Industrial Ethernet - Exploring the new age of Industrial Automation

No doubt, Ethernet and the TCP/IP Protocol are achieving more and more acceptance in the industrial automation technology. Major technical advances such as Fast Ethernet, Switching and Full Duplex communication have turned the good old Ethernet into a powerful communication system with a magical attraction to industrial users and manufacturers. Dreams of a standard application protocol for industrial automation seem highly unlikely. The same question that was asked when Fieldbus technology was introduced, "Will there be one standard?" has again being asked about Industrial Ethernet. The answer seems to be a definate NO!. There are currently 14 different Industrial Ethernet protocols on offer.

What does Ethernet offer?
Intergration to the office world, IT-functions, Internet/Intranet, remote configuration.

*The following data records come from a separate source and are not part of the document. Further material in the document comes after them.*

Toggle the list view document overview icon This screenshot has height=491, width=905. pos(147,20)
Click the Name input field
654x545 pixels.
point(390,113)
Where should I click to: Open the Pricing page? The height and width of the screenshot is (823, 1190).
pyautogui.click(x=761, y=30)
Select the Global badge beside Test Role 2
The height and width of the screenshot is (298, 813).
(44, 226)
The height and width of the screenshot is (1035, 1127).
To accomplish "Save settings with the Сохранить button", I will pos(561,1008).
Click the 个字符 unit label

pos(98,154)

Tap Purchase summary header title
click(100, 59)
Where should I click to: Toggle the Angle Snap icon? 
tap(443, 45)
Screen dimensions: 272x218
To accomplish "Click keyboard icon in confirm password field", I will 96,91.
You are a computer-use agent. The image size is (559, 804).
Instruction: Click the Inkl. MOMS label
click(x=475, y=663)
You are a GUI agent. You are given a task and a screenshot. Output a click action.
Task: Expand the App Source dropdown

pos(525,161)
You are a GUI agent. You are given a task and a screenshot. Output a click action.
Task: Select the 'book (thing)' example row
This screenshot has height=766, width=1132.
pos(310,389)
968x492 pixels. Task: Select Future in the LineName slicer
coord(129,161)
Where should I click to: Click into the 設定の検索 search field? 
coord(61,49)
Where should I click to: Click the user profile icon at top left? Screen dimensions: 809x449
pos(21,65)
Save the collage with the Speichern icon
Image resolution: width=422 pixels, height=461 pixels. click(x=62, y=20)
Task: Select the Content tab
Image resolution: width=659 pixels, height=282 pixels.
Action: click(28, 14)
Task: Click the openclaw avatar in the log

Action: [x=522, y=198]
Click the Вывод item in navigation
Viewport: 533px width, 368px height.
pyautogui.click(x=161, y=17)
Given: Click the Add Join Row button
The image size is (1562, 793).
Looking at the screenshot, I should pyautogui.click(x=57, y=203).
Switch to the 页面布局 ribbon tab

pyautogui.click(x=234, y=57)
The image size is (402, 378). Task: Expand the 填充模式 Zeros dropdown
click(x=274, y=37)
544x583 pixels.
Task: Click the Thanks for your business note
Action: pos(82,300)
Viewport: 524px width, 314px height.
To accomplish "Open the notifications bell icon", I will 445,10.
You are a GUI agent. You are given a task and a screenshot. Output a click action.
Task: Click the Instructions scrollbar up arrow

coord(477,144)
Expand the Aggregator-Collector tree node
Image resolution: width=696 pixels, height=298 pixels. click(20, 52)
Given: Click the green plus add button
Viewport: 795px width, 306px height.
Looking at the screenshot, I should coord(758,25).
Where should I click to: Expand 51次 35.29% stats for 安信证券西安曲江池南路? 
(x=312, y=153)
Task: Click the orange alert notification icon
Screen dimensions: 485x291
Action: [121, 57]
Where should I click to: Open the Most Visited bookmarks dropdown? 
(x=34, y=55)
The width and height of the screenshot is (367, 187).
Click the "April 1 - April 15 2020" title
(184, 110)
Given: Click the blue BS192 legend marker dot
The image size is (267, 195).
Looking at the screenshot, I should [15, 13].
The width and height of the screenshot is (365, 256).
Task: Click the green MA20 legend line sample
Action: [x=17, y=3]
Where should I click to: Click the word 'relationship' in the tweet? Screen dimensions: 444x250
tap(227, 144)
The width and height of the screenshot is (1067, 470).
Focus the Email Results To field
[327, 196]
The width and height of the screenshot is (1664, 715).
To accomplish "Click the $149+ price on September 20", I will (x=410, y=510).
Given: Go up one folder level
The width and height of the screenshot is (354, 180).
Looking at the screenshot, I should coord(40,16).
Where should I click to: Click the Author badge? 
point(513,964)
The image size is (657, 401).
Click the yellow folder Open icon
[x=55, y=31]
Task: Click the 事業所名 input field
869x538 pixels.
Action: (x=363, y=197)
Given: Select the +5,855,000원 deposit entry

This is basically TCP/IP on Ethernet with application protocols such as SNMP, FTP, MIME, HTTP. Communications over routers and servers where IP-addressing and TCP transport are mandatory.

Greater bandwidth and larger data packages for communications with more and more intelligent industrial devices.

Quicker Real-Time communication with synchronisation good enough even for demanding motion control applications.

Connecting and addressing more devices over wider areas.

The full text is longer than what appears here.